(Work instructions)
Since only part of the material below is wanted, output exactly the lines from the one with "Given: Expand the" up to and including the one with "Click Lori's $11,600 pre-Final score line".

(Record set)
# # # #
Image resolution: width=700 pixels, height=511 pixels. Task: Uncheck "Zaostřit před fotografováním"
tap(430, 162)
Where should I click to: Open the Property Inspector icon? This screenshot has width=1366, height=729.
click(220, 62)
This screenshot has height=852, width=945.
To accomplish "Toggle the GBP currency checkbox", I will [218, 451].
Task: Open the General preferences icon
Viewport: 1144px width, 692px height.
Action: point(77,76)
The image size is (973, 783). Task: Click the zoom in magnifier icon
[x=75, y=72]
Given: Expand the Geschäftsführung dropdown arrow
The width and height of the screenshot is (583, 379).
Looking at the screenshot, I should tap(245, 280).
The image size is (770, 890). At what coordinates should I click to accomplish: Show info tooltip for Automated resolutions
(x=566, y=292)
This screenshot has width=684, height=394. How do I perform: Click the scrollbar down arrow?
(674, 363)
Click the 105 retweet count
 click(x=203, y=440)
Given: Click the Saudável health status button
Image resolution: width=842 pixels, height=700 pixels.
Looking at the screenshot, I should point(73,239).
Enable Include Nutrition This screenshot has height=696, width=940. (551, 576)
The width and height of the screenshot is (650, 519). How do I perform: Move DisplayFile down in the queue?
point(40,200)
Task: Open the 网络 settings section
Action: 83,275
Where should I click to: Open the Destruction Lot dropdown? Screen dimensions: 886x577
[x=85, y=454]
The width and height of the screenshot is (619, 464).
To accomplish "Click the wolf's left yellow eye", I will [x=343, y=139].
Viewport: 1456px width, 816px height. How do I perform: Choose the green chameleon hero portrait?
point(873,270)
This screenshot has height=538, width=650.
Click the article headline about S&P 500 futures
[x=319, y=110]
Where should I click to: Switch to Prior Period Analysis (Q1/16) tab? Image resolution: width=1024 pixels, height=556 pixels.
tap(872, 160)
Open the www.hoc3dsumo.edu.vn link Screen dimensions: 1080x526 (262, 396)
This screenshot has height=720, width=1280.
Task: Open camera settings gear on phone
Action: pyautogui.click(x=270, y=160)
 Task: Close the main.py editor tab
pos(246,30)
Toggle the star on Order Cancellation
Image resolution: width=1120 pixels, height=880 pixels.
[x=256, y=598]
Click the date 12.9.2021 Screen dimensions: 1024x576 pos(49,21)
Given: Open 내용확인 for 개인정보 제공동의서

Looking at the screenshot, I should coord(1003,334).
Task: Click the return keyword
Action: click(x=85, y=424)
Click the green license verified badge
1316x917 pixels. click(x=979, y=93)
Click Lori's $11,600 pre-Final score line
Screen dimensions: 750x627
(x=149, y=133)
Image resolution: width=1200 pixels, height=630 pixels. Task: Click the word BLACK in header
# # # #
(Response for this exercise)
Given: Expand the Geschäftsführung dropdown arrow
The width and height of the screenshot is (583, 379).
Looking at the screenshot, I should tap(245, 280).
The image size is (770, 890). At what coordinates should I click to accomplish: Show info tooltip for Automated resolutions
(x=566, y=292)
This screenshot has width=684, height=394. How do I perform: Click the scrollbar down arrow?
(674, 363)
Click the 105 retweet count
 click(x=203, y=440)
Given: Click the Saudável health status button
Image resolution: width=842 pixels, height=700 pixels.
Looking at the screenshot, I should point(73,239).
Enable Include Nutrition This screenshot has height=696, width=940. (551, 576)
The width and height of the screenshot is (650, 519). How do I perform: Move DisplayFile down in the queue?
point(40,200)
Task: Open the 网络 settings section
Action: 83,275
Where should I click to: Open the Destruction Lot dropdown? Screen dimensions: 886x577
[x=85, y=454]
The width and height of the screenshot is (619, 464).
To accomplish "Click the wolf's left yellow eye", I will [x=343, y=139].
Viewport: 1456px width, 816px height. How do I perform: Choose the green chameleon hero portrait?
point(873,270)
This screenshot has height=538, width=650.
Click the article headline about S&P 500 futures
[x=319, y=110]
Where should I click to: Switch to Prior Period Analysis (Q1/16) tab? Image resolution: width=1024 pixels, height=556 pixels.
tap(872, 160)
Open the www.hoc3dsumo.edu.vn link Screen dimensions: 1080x526 (262, 396)
This screenshot has height=720, width=1280.
Task: Open camera settings gear on phone
Action: pyautogui.click(x=270, y=160)
 Task: Close the main.py editor tab
pos(246,30)
Toggle the star on Order Cancellation
Image resolution: width=1120 pixels, height=880 pixels.
[x=256, y=598]
Click the date 12.9.2021 Screen dimensions: 1024x576 pos(49,21)
Given: Open 내용확인 for 개인정보 제공동의서

Looking at the screenshot, I should coord(1003,334).
Task: Click the return keyword
Action: click(x=85, y=424)
Click the green license verified badge
1316x917 pixels. click(x=979, y=93)
Click Lori's $11,600 pre-Final score line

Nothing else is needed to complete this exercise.